Учитель сказал: махарани Дурдхару по ошибке отравили люди Дхана Нанда, хотя их настоящей целью являлся, конечно, Чандрагупта. Звучало убедительно. Но тогда почему учитель сейчас заговорил про дозу яда и время, необходимое для спасения? Как он мог рассчитать и то, и другое, если Дурдхару отравил кто-то другой?
Сосредоточиться и поразмыслить об этом не получалось. Мысли сбивались и путались. Эмоции скакали, словно дикие лошади по лесу. Чандрагупта сдался. Видимо, с ним неладное творится от пережитой боли, и его внутренние страдания приняли такую вот странную форму…
– Где мы возьмём другого ребёнка, ачарья? – наконец, беспомощно вымолвил он. – Ради этого мне придётся снова жениться, ждать девять месяцев…
– Нет, – перебил его Чанакья. – Бесспорно, при случае ты снова женишься, – он даже не заметил, как Чандрагупта вздрогнул, услышав о перспективе нового брака, – но не сейчас. Я сам подберу тебе подходящую партию. Однако если свадьба ещё подождёт, ибо надо соблюсти приличия и пережить хотя бы год траура, то наследник тебе нужен прямо сегодня! Если кто-нибудь проведает о том, что ваш с Дурдхарой сын мёртв, это возродит надежду в бунтарях, мечтающих о возвращении на престол Дхана Нанда. Твои права непременно должны быть закреплены. Сам пойми: есть большая разница между сыном какого-то лесного кшатрия и отцом царевича, являющегося наследником Нандов! Сына Дурдхары мы никак не можем потерять.
– Но он уже потерян, – Чандрагупта печально смотрел на мёртвого малыша, вскользь подумав о том, что этот ребёнок – счастливчик.

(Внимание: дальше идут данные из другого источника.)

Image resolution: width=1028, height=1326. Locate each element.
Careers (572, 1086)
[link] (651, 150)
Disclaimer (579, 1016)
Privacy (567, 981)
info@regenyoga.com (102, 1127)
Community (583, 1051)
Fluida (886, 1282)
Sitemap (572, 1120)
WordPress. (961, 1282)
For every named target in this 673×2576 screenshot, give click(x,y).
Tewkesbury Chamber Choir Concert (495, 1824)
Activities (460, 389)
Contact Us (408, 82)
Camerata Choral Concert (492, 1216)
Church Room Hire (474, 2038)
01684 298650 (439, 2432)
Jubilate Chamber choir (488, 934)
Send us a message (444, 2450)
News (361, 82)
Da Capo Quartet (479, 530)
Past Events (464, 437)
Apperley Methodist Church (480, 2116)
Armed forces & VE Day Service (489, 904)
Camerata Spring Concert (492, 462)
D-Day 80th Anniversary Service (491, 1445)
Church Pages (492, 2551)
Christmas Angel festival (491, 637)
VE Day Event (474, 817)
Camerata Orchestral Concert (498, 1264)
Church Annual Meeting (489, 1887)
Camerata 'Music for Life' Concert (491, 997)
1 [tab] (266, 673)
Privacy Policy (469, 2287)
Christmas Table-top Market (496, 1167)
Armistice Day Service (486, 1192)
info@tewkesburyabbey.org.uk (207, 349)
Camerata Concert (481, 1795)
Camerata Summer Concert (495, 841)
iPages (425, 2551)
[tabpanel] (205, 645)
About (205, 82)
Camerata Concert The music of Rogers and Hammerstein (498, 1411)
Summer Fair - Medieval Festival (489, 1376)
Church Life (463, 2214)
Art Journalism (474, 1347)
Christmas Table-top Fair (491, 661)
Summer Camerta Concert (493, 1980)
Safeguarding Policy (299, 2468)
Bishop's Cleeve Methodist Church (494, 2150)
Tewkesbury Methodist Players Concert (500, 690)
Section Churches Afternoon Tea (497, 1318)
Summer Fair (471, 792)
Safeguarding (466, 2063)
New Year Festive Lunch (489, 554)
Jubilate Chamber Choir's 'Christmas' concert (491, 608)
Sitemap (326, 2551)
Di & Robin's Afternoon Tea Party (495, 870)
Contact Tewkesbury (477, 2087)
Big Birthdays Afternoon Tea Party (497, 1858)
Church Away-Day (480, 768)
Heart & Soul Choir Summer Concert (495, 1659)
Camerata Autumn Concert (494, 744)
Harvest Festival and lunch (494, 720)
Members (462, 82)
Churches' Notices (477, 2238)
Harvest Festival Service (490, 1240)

Ему нет необходимости жить в мире, полном лжи. Едва родившись, он снова ушёл наслаждаться светом в небесные миры.
– Ничуть, – тонко улыбнулся Чанакья. – Ты опять недооцениваешь своего учителя. Я заранее подготовил для тебя запасной вариант.
– Запасной? – голова отказывалась быстро соображать. Мысли поворачивались медленно и неохотно, словно плохо подогнанные колёса телеги.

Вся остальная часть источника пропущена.